Esta vez lucharía. Esta vez le demostraría que estaban hechos el uno para el otro.


—Gracias, Valentina —dijo, casi sin voz—. Gracias por todo.


Sacando el móvil del bolso, marcó el número de Mariano y, cuando saltó el buzón de voz, le dejó un mensaje:
—Lo siento, Mariano, pero debo declinar tu oferta después de todo. Me he dado cuenta de que estoy locamente enamorada de tu hermanastro. Estaré en el circuito, animándolo.


Luego marcó el número de Pedro, pero tampoco contestó. Daba igual. Iría al circuito y le contaría que se había hecho una prueba de embarazo. No habría más secretos entre ellos, nunca.


Haría que Pedro la perdonase. Y si no la perdonaba, seguiría intentándolo. Para siempre, si era necesario.


Y él la perdonaría, tenía que hacerlo. El era su amor, su familia. El padre de sus hijos.


Era su hogar.


Paula subió al Mini, pero no fue capaz de arrancarlo.


—Oh, no…


Se le había olvidado poner gasolina. Miró a su alrededor, nerviosa, y vio la moto de Pedro. Y no lo pensó un momento.


—¿No pensará ir en moto hasta el circuito? —exclamó Valentina.


—Es la única manera de llegar a tiempo —contestó Paula.


—Pero si sólo ha tomado unas cuantas clases… y va a tener que conducir por el borde de un acantilado. ¿No le da miedo?


Ella negó con la cabeza.


—Sólo tengo miedo de perder a Pedro.


Cuando atravesaba la verja se sorprendió al ver que no había paparazis esperando. Sin duda debían de estar en el circuito, fotografiando a todos los famosos que habían acudido al Grand Prix. Bendiciendo su inusual anonimato, condujo a toda velocidad, girando en una curva para tomar un atajo, un lugar secreto para llegar a palacio que sólo conocía la familia real y sus guardaespaldas.


Paula sonrió. Iba a llegar a tiempo. Quizá incluso podría besar a Pedro antes de que empezase la carrera…


Pero en cuanto llegó al camino una fila de afilados clavos pinchó la rueda delantera. La rueda explotó, haciendo que la moto se inclinase bruscamente a la izquierda. Paula levantó las manos para protegerse la cara mientras la máquina, fuera de control, se lanzaba enloquecida hacia un árbol…


Sintió que volaba, que caía. Y, enseguida, un terrible dolor en la parte derecha del cuerpo. Cuando despertó un minuto después estaba tumbada en la hierba.

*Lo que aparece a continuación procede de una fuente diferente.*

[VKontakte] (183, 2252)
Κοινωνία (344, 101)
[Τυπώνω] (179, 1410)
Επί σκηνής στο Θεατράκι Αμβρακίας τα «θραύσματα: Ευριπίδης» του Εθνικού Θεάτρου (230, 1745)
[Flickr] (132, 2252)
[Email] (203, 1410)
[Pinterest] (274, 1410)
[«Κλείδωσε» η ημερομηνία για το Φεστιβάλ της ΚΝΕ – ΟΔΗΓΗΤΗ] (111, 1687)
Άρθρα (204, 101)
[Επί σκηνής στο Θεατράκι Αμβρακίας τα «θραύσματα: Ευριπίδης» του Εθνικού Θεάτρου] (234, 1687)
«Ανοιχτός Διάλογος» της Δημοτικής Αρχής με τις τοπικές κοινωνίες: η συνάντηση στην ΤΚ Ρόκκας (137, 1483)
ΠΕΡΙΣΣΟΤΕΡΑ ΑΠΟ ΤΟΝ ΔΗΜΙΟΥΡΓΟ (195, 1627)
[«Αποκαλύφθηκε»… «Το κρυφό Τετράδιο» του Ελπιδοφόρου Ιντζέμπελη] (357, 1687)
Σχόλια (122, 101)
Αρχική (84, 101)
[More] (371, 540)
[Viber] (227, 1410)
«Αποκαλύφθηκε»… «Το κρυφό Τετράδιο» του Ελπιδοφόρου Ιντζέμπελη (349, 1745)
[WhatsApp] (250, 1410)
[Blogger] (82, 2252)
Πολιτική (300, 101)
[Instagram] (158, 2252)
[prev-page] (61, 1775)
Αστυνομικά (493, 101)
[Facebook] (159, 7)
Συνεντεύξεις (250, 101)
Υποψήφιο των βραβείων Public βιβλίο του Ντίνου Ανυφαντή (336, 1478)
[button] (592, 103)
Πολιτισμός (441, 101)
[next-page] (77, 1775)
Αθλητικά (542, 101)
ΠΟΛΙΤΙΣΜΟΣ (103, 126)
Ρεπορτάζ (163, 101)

La cabeza de un hombre apareció entonces sobre ella, bloqueando el sol. Tenía un aspecto sucio como si llevara varios días escondido en el bosque y su rostro estaba en sombra. Pero Paula lo reconoció de inmediato. Había aparecido en sus sueños desde que secuestró a su hijo.


—Hola, Alteza —le dijo René Durand, con una sonrisa aterradora—. Estaba esperándola.